Apontado como um dos operadores de pagamentos de propinas que envolveram a empresa Arxo, de Piçarras (SC), Mario Góes se entregou neste domingo, 8, à sede da Polícia Federal, em Curitiba (PR). A assessoria da PF confirmou a chegada de Góes, que estava com sua prisão preventiva decretada desde a quinta-feira, 5, quando foi deflagrada uma nova fase da Operação Lava Jato. Góes era o último foragido da Polícia Federal. Ele deverá ser ouvido nesta segunda-feira, 9, na sede da PF.

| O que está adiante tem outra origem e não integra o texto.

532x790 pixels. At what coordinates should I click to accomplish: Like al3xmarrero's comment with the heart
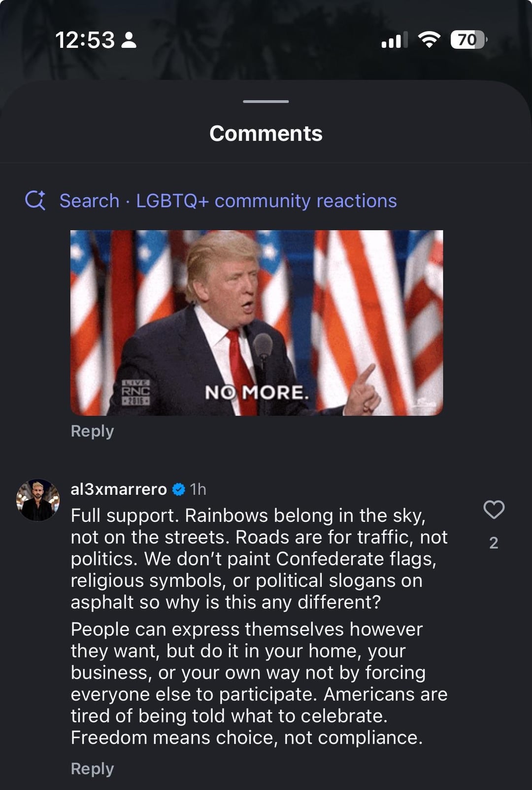pos(494,510)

JULIO CESAR LIMA, ESPECIAL PARA AE, Estadão Conteúdo

08 Fevereiro 2015 | 20h21

Sobre suas atividades, Góes chegou a ser denunciado por uma ex-funcionária da Arxo, que em audiência no Ministério Público Federal (MPF), afirmou que Góes chegou a receber dinheiro na empresa, cujo montante ela não soube precisar, mas que giravam em torno de R$ 300 mil, para repassar informações privilegiadas e distribuir os valores entre as empresas que faziam parte do esquema que fraudava contratos e licitações.

Em depoimento, o ex-gerente da Petrobras, Pedro Barusco chegou a afirmar, em depoimento sob delação premiada, que as reuniões com Góes serviam para acertar as contas, o que o torna outra personagem central do escândalo.

A empresa Arxo é uma das principais envolvidas nesta fase da operação, sendo que um dos seus sócios, João Gualberto Pereira se entregou na tarde de sexta-feira; o diretor financeiro Sérgio Marçaneiro e o sócio Gilson Pereira já haviam sido presos no dia anterior.